Focused Community Strategies
FCS Team

FCS Team

FCS Team

FCS Team

Remembering Brownsville: Honoring Our Neighborhood History

Leete Hall at Gammon Theological Seminary in Brownsville is now the main building of Carver High School.

On Sunday, September 23rd, police marched in and arrested 250 black men in South Atlanta. These men had gathered to discuss how to protect their community. They had armed themselves. Miles away, police had caught wind of the gathering and panicked at the thought of an impending retaliatory attack. They stormed the neighborhood to disarm and disable the group. A shoot-out ensued when they arrived. In the midst of the gunfire, a white police officer was killed. And just like that, the South Atlanta men were quickly rounded up and carted off for booking.

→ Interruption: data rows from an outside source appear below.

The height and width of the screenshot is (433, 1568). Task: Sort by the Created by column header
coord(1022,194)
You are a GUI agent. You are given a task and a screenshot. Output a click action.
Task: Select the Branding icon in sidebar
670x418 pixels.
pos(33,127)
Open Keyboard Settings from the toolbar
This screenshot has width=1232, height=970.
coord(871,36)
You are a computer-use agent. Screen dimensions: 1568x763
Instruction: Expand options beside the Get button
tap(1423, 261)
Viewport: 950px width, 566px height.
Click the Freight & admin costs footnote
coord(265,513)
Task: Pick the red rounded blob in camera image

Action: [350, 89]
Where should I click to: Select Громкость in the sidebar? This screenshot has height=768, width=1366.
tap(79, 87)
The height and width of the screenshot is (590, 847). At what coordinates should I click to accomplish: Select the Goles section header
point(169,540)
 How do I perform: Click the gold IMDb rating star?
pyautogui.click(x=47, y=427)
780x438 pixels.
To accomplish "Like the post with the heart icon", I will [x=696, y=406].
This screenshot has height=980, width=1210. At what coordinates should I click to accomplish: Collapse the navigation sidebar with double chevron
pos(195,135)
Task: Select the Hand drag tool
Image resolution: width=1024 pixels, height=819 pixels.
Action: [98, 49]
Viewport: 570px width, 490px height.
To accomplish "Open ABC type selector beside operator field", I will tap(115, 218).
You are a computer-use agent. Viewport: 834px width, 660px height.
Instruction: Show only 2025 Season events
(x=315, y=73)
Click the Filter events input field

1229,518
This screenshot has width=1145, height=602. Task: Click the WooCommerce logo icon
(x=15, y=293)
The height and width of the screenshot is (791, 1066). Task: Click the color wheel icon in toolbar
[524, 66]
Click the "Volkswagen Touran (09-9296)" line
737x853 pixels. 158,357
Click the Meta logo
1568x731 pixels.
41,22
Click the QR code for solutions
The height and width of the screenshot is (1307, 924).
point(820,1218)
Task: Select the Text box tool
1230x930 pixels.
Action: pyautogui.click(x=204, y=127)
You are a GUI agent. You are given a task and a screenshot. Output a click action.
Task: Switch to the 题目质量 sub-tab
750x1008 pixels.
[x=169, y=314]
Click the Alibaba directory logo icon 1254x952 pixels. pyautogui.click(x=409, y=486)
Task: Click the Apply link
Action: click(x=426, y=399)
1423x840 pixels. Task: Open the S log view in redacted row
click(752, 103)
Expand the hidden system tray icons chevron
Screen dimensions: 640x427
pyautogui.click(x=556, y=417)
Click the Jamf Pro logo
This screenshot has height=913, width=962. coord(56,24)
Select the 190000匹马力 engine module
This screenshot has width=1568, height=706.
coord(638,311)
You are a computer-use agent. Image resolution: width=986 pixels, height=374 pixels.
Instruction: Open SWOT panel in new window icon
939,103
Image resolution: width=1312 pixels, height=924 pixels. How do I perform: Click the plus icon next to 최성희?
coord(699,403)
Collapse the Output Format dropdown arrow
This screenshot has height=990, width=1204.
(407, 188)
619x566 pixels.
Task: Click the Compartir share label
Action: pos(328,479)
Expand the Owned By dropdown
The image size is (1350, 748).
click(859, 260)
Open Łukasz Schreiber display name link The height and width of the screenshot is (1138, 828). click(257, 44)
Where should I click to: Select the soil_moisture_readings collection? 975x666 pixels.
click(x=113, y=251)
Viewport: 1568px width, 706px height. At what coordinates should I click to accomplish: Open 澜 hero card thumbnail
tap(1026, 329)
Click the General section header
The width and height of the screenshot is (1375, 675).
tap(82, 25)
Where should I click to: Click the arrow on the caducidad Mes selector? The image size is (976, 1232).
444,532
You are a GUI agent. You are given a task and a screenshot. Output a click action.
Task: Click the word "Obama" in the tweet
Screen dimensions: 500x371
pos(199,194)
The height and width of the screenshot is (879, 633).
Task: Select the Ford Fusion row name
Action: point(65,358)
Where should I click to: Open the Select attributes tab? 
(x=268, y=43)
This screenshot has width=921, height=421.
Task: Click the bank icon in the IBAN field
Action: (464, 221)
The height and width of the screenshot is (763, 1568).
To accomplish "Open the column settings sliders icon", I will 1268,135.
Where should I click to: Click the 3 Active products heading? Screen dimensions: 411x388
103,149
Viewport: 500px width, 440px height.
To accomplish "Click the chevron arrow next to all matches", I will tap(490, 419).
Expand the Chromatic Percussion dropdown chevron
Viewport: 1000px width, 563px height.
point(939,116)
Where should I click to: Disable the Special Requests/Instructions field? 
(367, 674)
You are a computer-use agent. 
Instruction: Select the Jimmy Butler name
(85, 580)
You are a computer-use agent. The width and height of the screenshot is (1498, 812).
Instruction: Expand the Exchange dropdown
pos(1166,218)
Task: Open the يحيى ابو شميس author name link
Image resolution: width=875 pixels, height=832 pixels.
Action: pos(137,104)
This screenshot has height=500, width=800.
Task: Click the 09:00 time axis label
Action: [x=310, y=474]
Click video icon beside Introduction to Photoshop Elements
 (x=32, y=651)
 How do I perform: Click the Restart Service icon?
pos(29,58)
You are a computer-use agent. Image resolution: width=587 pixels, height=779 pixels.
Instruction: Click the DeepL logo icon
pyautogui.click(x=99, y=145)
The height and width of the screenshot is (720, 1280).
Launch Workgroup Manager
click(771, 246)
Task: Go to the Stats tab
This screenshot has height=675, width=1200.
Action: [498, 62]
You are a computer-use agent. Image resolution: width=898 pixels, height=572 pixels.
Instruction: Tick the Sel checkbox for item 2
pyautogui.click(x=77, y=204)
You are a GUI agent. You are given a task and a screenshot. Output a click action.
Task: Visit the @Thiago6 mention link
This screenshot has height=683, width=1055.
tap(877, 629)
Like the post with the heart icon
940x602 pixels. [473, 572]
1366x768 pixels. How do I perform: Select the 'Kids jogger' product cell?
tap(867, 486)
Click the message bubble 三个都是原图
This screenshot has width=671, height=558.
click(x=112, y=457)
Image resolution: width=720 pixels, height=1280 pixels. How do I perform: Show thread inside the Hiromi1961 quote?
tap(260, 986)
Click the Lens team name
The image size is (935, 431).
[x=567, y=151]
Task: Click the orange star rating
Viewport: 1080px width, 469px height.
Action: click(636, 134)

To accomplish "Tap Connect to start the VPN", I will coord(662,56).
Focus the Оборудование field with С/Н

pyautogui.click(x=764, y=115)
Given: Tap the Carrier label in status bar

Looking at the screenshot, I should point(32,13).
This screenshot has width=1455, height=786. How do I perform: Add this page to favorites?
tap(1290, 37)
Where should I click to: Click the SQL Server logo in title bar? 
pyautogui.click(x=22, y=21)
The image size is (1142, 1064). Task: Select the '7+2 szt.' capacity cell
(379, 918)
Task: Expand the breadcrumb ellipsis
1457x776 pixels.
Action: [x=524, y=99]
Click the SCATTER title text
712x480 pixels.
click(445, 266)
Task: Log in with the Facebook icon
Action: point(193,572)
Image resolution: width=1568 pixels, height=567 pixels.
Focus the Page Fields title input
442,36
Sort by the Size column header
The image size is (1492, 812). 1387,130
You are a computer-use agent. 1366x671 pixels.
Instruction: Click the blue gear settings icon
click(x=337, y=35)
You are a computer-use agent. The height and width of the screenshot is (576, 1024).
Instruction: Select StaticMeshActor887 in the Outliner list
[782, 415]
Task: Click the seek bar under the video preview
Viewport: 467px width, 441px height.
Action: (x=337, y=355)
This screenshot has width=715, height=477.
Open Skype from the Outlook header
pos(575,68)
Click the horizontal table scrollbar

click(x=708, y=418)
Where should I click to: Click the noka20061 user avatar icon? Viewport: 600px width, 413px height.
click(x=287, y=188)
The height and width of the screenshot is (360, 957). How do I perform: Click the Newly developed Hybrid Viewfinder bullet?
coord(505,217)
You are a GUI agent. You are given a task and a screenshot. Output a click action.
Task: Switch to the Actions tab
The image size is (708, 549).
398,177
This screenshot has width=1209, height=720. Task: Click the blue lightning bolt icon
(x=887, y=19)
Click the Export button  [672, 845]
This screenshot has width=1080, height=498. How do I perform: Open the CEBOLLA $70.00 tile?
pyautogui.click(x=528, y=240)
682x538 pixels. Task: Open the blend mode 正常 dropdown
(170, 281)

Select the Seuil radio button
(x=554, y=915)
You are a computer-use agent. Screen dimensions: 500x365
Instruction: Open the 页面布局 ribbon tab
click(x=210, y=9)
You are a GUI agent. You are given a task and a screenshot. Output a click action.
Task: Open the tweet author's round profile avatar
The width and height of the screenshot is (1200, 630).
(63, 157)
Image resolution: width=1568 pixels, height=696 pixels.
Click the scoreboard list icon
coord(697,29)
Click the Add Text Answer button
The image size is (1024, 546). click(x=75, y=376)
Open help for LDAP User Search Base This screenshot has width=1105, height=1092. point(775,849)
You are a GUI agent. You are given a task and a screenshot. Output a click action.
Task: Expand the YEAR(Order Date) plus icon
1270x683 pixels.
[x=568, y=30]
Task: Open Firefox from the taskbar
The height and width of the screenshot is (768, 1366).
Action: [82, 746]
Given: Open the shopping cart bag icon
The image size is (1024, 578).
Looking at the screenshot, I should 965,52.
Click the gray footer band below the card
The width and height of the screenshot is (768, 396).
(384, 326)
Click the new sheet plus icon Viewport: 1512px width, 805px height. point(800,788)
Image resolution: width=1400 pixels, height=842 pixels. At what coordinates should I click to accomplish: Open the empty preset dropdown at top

It was one of many scenes of chaos and injustice unfurling across Atlanta during the race massacre in 1906.

This story, and the larger narrative about the Atlanta Race Massacre, wasn’t included in the history curriculum of Atlanta Public Schools until 2006, one hundred years after its occurrence. And South Atlanta was Brownsville back then. For this year’s black history month, we wanted to be sure to share it with our friends and neighbors across the city. At FCS, we’re fixated on neighboring, dignity, and development. Just as we listen to our neighbors and partners, we want to listen to what history has to tell us about South Atlanta today.

The story of the Brownsville arrests reminds us of the systemic inequalities that hamper our neighbors today. South Atlanta has a number of assets, but many of its challenges emerge from historic realities. We need to tell the truth to conduct our work effectively. 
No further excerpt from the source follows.